= Ernst Friedrich Kärcher =

German educator and philologist

Ernst Friedrich Kärcher (4 August 1789 – 12 April 1855) was a German educator and philologist born in Ichenheim, a village in Baden-Württemberg. He is remembered as an author of numerous Latin dictionaries.

He studied theology and classical languages at the University of Heidelberg, and subsequently worked for several years as a tutor. In 1815 he became a teacher at the Pädagogium in Durlach, and in 1820 was an instructor at the Lyceum Karlsruhe, where he taught classes until his death in 1855. In 1836 he was given the title of Oberstudienrath.

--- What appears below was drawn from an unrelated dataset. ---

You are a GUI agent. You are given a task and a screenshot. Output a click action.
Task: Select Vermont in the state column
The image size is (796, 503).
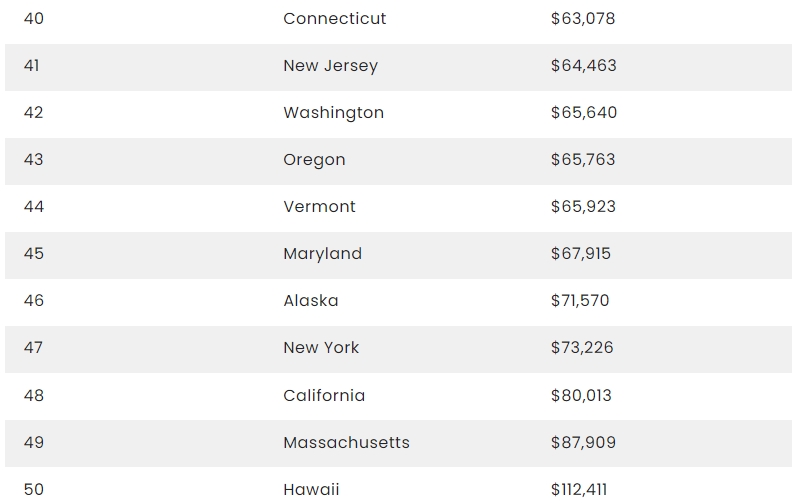pyautogui.click(x=319, y=207)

Kärcherstraße, a street in the Mühlburg district of Karlsruhe is named in his honor.

== Selected works ==
Among his better known publications are the following:
- Schulwörterbuch der lateinischen Sprache in etymologischer Ordnung (School dictionary of the Latin language in etymological order); 1824, 2nd edition- 1826.
- Kleines deutsch-lateinisches Wörterbuch für Anfänger (Small German-Latin dictionary for beginners), 1824.
- De Optima Latini Lexici Condendi Ratione, 1826.
- Lateinisch-deutsches und deutsch-lateinisches Schulwörterbuch (Latin-German and German-Latin school dictionary), 1826.
- Ad sollemnia divi Caroli Friderici saecularia, 1828.
- Kleineres Wörterbuch der lateinischen Sprache in etymologischer Ordnung (Smaller dictionary of the Latin language in etymological order), 1831.
- Über die Einrichtung eines etymologischen Schulwörterbuchs der französischen Sprache, für die Gelehrtenschulen (On the establishment of a school etymological dictionary of the French language), 1838
- Deutsch-lateinisches Wörterbuch für Gymnasien (German-Latin dictionary for high schools), 1840.
- Handwörterbuch der lateinischen Sprache (Hand dictionary of the Latin language), 1842.
- Das obsolete Zeitwort Quio und seine Familie, 1842.
- Nachträge zu Forcellini's lateinischem Lexicon (Addenda to Forcellini's Latin lexicon), 1854.
- Reden, bei der Feier des vierzigjährigen Dienstjubiläums des Herrn Geh. Hofraths und Lyceums-Directors Dr. E. Kärcher gehalten 1855.